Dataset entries
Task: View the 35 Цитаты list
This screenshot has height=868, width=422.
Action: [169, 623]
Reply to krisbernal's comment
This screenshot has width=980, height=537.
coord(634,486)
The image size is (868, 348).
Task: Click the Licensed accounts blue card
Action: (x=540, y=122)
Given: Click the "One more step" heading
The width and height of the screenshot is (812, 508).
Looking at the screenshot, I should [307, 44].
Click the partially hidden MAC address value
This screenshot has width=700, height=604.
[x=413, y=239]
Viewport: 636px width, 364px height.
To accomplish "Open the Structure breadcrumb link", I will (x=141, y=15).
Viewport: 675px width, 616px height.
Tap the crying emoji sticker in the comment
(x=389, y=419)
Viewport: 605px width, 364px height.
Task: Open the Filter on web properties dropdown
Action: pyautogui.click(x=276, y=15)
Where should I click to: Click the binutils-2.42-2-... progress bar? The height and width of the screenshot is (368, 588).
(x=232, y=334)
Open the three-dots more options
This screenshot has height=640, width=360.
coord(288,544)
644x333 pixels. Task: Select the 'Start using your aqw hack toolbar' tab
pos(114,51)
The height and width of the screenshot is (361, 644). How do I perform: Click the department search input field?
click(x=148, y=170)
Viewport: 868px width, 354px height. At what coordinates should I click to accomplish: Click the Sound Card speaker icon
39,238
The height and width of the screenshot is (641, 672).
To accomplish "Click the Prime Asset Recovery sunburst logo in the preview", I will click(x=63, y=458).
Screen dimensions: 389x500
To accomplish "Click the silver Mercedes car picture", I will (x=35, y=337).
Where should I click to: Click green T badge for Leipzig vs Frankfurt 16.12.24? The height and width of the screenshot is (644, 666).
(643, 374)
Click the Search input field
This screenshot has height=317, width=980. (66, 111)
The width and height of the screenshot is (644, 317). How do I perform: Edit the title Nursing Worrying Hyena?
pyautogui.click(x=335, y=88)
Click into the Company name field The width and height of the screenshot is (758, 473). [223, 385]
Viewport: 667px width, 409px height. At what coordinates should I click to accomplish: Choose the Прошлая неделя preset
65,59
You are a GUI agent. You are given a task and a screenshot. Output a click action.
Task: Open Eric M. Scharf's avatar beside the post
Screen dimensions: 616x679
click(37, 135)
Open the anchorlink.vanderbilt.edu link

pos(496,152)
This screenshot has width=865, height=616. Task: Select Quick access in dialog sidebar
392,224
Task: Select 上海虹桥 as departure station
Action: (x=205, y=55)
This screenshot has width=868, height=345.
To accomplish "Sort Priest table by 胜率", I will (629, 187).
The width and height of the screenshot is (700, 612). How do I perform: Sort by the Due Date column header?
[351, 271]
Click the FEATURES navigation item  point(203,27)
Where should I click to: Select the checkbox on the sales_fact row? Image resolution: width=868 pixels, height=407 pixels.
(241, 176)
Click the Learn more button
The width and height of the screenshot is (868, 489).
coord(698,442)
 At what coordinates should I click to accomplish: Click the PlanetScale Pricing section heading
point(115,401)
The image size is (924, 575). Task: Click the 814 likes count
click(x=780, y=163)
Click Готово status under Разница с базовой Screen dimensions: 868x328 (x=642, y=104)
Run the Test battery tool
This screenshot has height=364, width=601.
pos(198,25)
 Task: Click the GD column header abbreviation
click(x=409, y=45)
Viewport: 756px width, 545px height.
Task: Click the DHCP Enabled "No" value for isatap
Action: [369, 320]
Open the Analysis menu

■ **Your goal**
Every line holding the word "will" should be copied out of the records above.

■ **Finished task**
To accomplish "Open the Structure breadcrumb link", I will (x=141, y=15).
To accomplish "Click the Prime Asset Recovery sunburst logo in the preview", I will click(x=63, y=458).
To accomplish "Click the silver Mercedes car picture", I will (x=35, y=337).
To accomplish "Sort Priest table by 胜率", I will (629, 187).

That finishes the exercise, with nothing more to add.